Records from a collection:
━━━━━━

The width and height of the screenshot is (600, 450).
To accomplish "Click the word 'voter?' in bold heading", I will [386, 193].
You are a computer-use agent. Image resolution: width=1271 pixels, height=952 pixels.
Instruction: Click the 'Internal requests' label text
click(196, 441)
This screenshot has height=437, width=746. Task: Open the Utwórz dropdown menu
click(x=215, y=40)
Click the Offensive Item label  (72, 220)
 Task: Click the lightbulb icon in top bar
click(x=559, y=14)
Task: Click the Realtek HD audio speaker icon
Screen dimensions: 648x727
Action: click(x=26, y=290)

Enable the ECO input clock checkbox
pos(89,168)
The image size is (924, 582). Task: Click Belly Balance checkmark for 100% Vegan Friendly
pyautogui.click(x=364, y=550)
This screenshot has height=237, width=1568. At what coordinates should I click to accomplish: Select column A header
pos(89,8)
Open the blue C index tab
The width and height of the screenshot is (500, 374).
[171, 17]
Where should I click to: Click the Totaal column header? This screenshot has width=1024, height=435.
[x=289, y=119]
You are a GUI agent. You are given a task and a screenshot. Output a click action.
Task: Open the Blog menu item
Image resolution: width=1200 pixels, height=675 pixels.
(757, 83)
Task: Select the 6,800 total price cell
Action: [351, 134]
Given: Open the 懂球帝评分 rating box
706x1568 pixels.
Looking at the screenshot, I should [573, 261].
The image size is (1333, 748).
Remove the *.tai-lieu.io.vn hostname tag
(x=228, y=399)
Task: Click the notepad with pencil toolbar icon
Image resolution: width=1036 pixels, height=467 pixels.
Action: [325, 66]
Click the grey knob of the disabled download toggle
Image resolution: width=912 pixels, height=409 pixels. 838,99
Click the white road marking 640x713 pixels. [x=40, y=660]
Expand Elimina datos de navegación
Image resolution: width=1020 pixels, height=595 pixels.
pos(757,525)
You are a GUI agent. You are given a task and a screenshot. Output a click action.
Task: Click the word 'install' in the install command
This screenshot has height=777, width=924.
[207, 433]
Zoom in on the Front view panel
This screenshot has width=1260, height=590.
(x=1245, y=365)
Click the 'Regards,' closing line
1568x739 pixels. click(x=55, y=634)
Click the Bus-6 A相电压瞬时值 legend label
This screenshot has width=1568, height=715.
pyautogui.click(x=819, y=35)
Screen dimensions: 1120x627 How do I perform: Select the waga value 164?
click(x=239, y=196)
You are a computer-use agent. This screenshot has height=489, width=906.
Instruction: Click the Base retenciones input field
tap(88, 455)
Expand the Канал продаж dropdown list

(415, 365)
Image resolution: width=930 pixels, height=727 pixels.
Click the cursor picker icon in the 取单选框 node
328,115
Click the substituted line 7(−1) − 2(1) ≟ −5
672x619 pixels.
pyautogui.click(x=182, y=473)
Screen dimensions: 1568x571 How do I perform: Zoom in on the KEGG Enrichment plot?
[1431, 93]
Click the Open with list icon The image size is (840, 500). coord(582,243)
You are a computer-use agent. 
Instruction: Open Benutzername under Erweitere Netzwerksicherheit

━━━━━━

_WHAT YOU ARE ASKED TO DO_. Every entry above has to be returned exactly as written.

_RESULT_.
The width and height of the screenshot is (600, 450).
To accomplish "Click the word 'voter?' in bold heading", I will [386, 193].
You are a computer-use agent. Image resolution: width=1271 pixels, height=952 pixels.
Instruction: Click the 'Internal requests' label text
click(196, 441)
This screenshot has height=437, width=746. Task: Open the Utwórz dropdown menu
click(x=215, y=40)
Click the Offensive Item label  (72, 220)
 Task: Click the lightbulb icon in top bar
click(x=559, y=14)
Task: Click the Realtek HD audio speaker icon
Screen dimensions: 648x727
Action: click(x=26, y=290)

Enable the ECO input clock checkbox
pos(89,168)
The image size is (924, 582). Task: Click Belly Balance checkmark for 100% Vegan Friendly
pyautogui.click(x=364, y=550)
This screenshot has height=237, width=1568. At what coordinates should I click to accomplish: Select column A header
pos(89,8)
Open the blue C index tab
The width and height of the screenshot is (500, 374).
[171, 17]
Where should I click to: Click the Totaal column header? This screenshot has width=1024, height=435.
[x=289, y=119]
You are a GUI agent. You are given a task and a screenshot. Output a click action.
Task: Open the Blog menu item
Image resolution: width=1200 pixels, height=675 pixels.
(757, 83)
Task: Select the 6,800 total price cell
Action: [351, 134]
Given: Open the 懂球帝评分 rating box
706x1568 pixels.
Looking at the screenshot, I should [573, 261].
The image size is (1333, 748).
Remove the *.tai-lieu.io.vn hostname tag
(x=228, y=399)
Task: Click the notepad with pencil toolbar icon
Image resolution: width=1036 pixels, height=467 pixels.
Action: [325, 66]
Click the grey knob of the disabled download toggle
Image resolution: width=912 pixels, height=409 pixels. 838,99
Click the white road marking 640x713 pixels. [x=40, y=660]
Expand Elimina datos de navegación
Image resolution: width=1020 pixels, height=595 pixels.
pos(757,525)
You are a GUI agent. You are given a task and a screenshot. Output a click action.
Task: Click the word 'install' in the install command
This screenshot has height=777, width=924.
[207, 433]
Zoom in on the Front view panel
This screenshot has width=1260, height=590.
(x=1245, y=365)
Click the 'Regards,' closing line
1568x739 pixels. click(x=55, y=634)
Click the Bus-6 A相电压瞬时值 legend label
This screenshot has width=1568, height=715.
pyautogui.click(x=819, y=35)
Screen dimensions: 1120x627 How do I perform: Select the waga value 164?
click(x=239, y=196)
You are a computer-use agent. This screenshot has height=489, width=906.
Instruction: Click the Base retenciones input field
tap(88, 455)
Expand the Канал продаж dropdown list

(415, 365)
Image resolution: width=930 pixels, height=727 pixels.
Click the cursor picker icon in the 取单选框 node
328,115
Click the substituted line 7(−1) − 2(1) ≟ −5
672x619 pixels.
pyautogui.click(x=182, y=473)
Screen dimensions: 1568x571 How do I perform: Zoom in on the KEGG Enrichment plot?
[1431, 93]
Click the Open with list icon The image size is (840, 500). coord(582,243)
You are a computer-use agent. 
Instruction: Open Benutzername under Erweitere Netzwerksicherheit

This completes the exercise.